二股トンネル徹底調査!〜完結編〜 2/2






  近くの集落・・・といっても、二股トンネル付近には人が住んでいないため、かなり遠くにはなるのだが、住民を見つけて早速調査を開始した。
  畑で作業をしていたお婆さんを皮切りに、「どなたか知ってそうな人を教えてください。」と、色んな家や店を回った。
  遠方からお嫁に来た人もいて、意外と戦時中からずっとこの地に住み続けている人は少なく、調査は難航した。
  しかし、粘り強く多くの人たちから話を伺っているうちに、徐々に真実を知る人に近づいていった。



  そして、ついに「二股トンネルは昔、内部で二つに分岐していた」という証言が得られた。
  その証言によると、二股トンネルは、やはり丸山ダムの建設に絡んでいたようで、ダムの資材を運搬するルートになっていた。
  その関係で、トンネル内部で二股に分岐させる必要があったようだ。
  「今と違って小さいトンネルで、男の人なんかは背を屈めないと歩けなかった」との証言も、現実と矛盾しない。



  なぜ分岐していたのか、理由ははっきりとはしなかったが、木曽川の水運と、この418号の陸運のハブとなる施設が、
  ここ二股トンネルの直近にあったことと、関係があるようだ。
  これで、一つの謎は解決したが、せっかくなので、さらに聞き込みを続けることにした。
  さらに幾人かからお話を聞き、最終的には丸山ダムの建設に携わったという人にまで辿り着いた。
  そして、ダム建設当時の作業環境や町の様子など、貴重な話を聞くことが出来た。
  とても興味深い話ばかりだったが、丸山ダム及び二股トンネルについて、人柱説についても切り出してみた。



  その方によると、ダムもトンネルも完成したのは戦後の話で、さすがに人柱なんて話は聞かなかった。
  朝鮮人もたくさん働いていたが、終戦間際に強制連行を隠蔽するために虐殺したなんて話も聞いたことがない。
  そんな事実があれば、少なからず噂が立つし、戦後も朝鮮人の労働者はたくさん働いていた。



  これだけを聞くと、やはりというか当然というか、トンネルのコンクリ内に朝鮮人労働者が塗り込まれているなんて噂、やはり根も葉もない作り話だったのかと思った。
  しかし、これで話は終わらなかった。「人柱も虐殺もないけど、そういえば・・・」と、まるで思い出すかのように、当時の街での噂話を語り始めた。
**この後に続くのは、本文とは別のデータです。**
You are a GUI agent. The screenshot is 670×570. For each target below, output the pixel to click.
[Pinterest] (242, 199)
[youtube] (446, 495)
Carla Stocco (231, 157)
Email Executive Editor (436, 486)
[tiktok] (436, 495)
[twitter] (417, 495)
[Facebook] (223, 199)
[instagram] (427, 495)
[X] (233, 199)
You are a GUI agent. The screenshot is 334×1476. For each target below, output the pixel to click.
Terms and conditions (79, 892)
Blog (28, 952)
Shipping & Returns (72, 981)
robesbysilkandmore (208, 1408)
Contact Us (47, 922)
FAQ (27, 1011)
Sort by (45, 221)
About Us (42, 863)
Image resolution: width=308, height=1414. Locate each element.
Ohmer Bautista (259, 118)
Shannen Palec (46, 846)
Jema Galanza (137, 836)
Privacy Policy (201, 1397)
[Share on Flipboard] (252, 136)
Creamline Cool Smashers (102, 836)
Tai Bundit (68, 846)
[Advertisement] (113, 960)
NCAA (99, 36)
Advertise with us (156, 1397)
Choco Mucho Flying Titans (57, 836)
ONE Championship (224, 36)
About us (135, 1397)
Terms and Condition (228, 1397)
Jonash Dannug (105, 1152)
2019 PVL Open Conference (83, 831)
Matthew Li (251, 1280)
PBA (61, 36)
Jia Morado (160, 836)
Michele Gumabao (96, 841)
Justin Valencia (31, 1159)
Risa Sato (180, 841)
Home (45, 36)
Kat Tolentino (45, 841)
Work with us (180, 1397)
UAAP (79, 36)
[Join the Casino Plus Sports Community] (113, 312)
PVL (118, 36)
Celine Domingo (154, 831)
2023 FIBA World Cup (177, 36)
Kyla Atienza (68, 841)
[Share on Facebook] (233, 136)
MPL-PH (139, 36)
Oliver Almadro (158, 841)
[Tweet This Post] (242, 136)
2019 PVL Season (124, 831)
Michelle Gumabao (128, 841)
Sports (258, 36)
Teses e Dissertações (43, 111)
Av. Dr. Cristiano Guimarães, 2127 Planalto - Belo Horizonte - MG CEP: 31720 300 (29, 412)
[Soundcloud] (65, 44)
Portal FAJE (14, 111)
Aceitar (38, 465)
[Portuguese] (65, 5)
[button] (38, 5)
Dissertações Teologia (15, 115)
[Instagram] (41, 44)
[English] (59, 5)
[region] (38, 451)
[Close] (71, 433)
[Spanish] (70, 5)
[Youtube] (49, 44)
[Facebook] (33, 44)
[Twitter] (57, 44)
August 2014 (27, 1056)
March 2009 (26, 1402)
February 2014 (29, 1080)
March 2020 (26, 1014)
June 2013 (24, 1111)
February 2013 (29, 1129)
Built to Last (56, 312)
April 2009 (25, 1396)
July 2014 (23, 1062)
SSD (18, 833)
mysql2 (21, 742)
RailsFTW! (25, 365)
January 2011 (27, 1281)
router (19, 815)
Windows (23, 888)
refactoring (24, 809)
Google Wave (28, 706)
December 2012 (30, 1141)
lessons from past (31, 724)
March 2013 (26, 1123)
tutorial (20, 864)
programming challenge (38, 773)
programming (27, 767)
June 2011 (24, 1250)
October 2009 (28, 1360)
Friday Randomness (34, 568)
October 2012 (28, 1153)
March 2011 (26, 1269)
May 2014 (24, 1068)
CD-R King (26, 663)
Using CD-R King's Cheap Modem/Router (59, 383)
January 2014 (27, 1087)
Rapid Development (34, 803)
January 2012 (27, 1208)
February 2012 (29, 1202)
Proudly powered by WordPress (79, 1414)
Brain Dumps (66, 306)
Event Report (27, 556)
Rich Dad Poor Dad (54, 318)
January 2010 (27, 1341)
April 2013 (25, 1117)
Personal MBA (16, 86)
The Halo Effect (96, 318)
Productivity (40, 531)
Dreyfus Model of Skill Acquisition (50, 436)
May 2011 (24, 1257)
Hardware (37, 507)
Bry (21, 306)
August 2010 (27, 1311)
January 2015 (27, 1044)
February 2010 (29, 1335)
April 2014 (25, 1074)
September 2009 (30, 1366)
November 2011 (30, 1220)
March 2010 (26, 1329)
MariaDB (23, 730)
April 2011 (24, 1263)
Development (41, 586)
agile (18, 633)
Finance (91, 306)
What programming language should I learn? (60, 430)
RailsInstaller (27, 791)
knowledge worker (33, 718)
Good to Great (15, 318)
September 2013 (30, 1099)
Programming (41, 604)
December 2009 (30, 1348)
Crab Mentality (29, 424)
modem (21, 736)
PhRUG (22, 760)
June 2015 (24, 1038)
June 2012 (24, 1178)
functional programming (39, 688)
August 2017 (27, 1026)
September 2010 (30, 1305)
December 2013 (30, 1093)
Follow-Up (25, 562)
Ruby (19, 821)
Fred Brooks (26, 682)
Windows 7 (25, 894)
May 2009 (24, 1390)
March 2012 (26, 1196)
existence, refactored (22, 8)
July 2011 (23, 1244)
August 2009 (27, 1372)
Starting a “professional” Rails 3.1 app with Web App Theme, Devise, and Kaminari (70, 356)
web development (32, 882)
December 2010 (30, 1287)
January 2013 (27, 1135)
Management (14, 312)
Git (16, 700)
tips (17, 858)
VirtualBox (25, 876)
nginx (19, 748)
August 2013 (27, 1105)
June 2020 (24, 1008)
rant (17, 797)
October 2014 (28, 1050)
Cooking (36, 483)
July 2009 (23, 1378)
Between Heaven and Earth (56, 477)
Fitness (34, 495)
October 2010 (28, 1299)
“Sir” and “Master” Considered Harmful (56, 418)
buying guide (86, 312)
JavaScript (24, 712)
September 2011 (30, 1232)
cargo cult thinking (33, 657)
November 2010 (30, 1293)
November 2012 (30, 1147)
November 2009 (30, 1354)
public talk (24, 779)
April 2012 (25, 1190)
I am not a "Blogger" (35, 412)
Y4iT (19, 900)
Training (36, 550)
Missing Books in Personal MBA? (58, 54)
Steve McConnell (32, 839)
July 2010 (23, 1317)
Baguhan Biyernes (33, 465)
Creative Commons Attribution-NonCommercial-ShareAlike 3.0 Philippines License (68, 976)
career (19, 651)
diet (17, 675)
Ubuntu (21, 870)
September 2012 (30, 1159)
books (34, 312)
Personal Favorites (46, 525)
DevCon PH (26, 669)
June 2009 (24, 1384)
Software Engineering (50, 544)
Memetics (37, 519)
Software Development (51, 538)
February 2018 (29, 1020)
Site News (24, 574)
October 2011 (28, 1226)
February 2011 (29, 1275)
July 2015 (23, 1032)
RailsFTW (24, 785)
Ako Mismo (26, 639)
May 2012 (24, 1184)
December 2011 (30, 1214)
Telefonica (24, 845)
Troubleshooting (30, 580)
  ダム建設という巨大なプロジェクトのため、実に多くの工夫たちが現場近くに寝泊りし、働いていた。
  そのなかには、朝鮮人をはじめ、外国人の姿も多かったという。
  過酷な労働に従事する彼らは、夜な夜な酒を飲み、日頃の鬱憤を晴らしていた。



  中には気の荒い者も多く、酔っ払い同士の喧嘩も絶えなかったという。
  そして、ある日突然、姿を消す者も多かった。
  こうした状況から、地元の街では、「喧嘩で殺された人が、コンクリの下に埋められている」と噂されていた。



  噂は噂だが、地元の街で、雰囲気を感じている住民の間での噂である。
  火のないところに煙は立たないというが、証拠は無いし、ダムの完成から50年以上が経過した今、立証する術もない。



  また、これ以外にも、少し気になる話を聞いた。
  丸山ダムの建設に絡み、少なくとも40人近い人が亡くなったとの記録がある。
  しかし、殉職者としてカウントされたのは日本人だけで、朝鮮人等の外国人労働者が亡くなっても、記録されることは無かった。
  事実、丸山ダムを見下ろす位置に建立された“殉職慰霊碑”には、日本人の名前しか記載されていない。



  日本人よりも危険な労働を請け負っていたであろう外国人労働者に、殉職者がいない筈が無い。
  実際には、この何倍もの殉職者がいたに違いない。
  多くの犠牲を伴って建設された巨大ダムは、電力で日本の戦後復興と高度成長を支え、洪水調整機能により、下流域の住民を守ってきた。
  丸山ダムの完成から半世紀以上が経過し、必要性が疑問視されている新・丸山ダムの建設工事が着工された。
  この新・丸山ダムが完成すれば、現在の丸山ダム及び二股トンネルは、ダムの人造湖によって水没する。
  必要性の無いダムを建設し、まるで、都合の悪い歴史を埋葬するかのように・・・そう考えるのは、私の勘ぐりすぎだろうか。
  間もなく国道418号の付け替え工事が終了し、ダム本体の建設が始まろうとしている。